> [Exercise requirements]
a – In the cooking skills passage, which ingredient is called the most important in cooking?
b – Carry on the cooking skills passage from the end of its fourth point.

> [Page text]
-- BEGIN --

This course is focused on helping you master the highest-leverage skills in cooking. Here’s how I described some of those recently on Twitter:
1. Being present and paying attention to your senses. Great chefs cook based on taste, smell, touch, feel, and sound— not instructions in a recipe.
2. Learning how to use salt. It’s the most important ingredient in cooking and is the tool we use to bring out flavor in food.
3. Learning how to use acidity properly, and especially learning about the relationship between acid and fat (acid “cuts through” fat and balances its richness). Acid and salt are two sides of the same coin and together build and balance flavor.
4. Understanding different types of heat (direct, indirect, wet, dry) and how they affect food. As well as understanding Maillard and the relationship between moisture and browning.

-- END --

> [Entries provided]

-- BEGIN --

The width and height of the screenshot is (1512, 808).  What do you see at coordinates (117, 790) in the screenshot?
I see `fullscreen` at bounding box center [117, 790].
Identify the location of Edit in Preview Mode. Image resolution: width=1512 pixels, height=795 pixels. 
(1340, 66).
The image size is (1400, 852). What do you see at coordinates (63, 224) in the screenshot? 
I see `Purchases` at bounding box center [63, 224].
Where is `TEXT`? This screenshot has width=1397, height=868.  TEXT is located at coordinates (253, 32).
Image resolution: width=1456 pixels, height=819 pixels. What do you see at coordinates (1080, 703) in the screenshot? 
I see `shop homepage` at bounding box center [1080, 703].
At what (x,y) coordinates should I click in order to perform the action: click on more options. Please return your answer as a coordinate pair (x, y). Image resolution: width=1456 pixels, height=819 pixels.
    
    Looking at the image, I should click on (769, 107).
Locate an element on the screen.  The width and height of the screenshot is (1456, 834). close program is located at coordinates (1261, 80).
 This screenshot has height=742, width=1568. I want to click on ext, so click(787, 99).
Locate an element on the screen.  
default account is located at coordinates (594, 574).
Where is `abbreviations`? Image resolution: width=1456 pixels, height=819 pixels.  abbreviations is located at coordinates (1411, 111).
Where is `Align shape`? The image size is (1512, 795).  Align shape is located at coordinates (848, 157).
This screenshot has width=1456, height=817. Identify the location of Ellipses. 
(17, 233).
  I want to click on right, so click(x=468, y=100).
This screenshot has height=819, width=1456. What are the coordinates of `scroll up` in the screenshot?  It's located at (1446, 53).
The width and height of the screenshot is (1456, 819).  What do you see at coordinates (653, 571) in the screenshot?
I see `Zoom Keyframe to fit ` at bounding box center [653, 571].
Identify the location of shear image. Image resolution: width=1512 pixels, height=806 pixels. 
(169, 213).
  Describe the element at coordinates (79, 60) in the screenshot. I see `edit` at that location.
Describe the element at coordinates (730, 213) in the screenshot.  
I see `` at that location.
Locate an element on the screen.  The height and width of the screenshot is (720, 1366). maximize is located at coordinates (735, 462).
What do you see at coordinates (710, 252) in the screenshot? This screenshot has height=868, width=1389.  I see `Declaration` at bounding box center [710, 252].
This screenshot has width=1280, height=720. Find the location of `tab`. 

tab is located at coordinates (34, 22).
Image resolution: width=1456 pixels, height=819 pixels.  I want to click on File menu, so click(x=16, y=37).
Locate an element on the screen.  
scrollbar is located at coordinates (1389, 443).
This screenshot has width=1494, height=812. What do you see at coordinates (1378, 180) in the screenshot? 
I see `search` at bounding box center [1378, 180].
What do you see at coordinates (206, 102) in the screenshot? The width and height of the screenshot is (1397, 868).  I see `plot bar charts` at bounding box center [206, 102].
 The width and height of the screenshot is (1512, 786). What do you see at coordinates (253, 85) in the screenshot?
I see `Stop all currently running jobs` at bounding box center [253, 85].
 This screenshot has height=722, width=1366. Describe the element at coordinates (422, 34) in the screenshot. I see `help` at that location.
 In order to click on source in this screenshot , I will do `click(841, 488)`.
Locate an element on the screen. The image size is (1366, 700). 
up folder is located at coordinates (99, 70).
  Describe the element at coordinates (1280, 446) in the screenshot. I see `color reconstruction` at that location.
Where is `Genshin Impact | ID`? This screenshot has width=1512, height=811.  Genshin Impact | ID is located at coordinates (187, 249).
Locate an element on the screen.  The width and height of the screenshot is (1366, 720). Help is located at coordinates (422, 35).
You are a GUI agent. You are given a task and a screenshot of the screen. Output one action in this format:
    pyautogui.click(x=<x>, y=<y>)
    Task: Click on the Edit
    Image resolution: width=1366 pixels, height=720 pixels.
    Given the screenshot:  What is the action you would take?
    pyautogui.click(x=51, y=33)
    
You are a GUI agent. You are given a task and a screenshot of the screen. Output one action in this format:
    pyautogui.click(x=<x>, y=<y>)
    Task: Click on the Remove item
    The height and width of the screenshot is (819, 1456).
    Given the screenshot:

-- END --

> [Exercise answers]
a – Salt.

b –
5. Thinking in terms of techniques (individual actions that produce a specific result) and methods (specific combinations of ingredients and techniques). When you know these, you can string them together to create lots of dishes with lots of room for customization and no need for specific recipes.
All of these (and much more) are covered in the course. If you go through all of the material, you’ll have really good command of how to cook well, as well as a bunch of really solid, customizable dishes in your repertoire.
I’m putting the final touches on the course over the next couple of weeks. If you want to get an email when it goes live, you can subscribe for updates here!
High-Quality Beef Tallow
I’ve been saying for a long time that there’s room in the market for a high-quality, premium beef tallow brand. If you go to any nice grocery store, you’ll see tons of olive oils with beautiful branding, information on their sourcing, and single-origin offerings. Beef tallow is one of the best cooking oils, and there are only a couple of brands focused on quality.
Recently my friend Anthony launched a brand called Lineage Provisions that offers a regenerative, grass-fed and finished beef tallow that’s tested to be free of glyphosate and other contaminants. Their other products are fantastic, as well.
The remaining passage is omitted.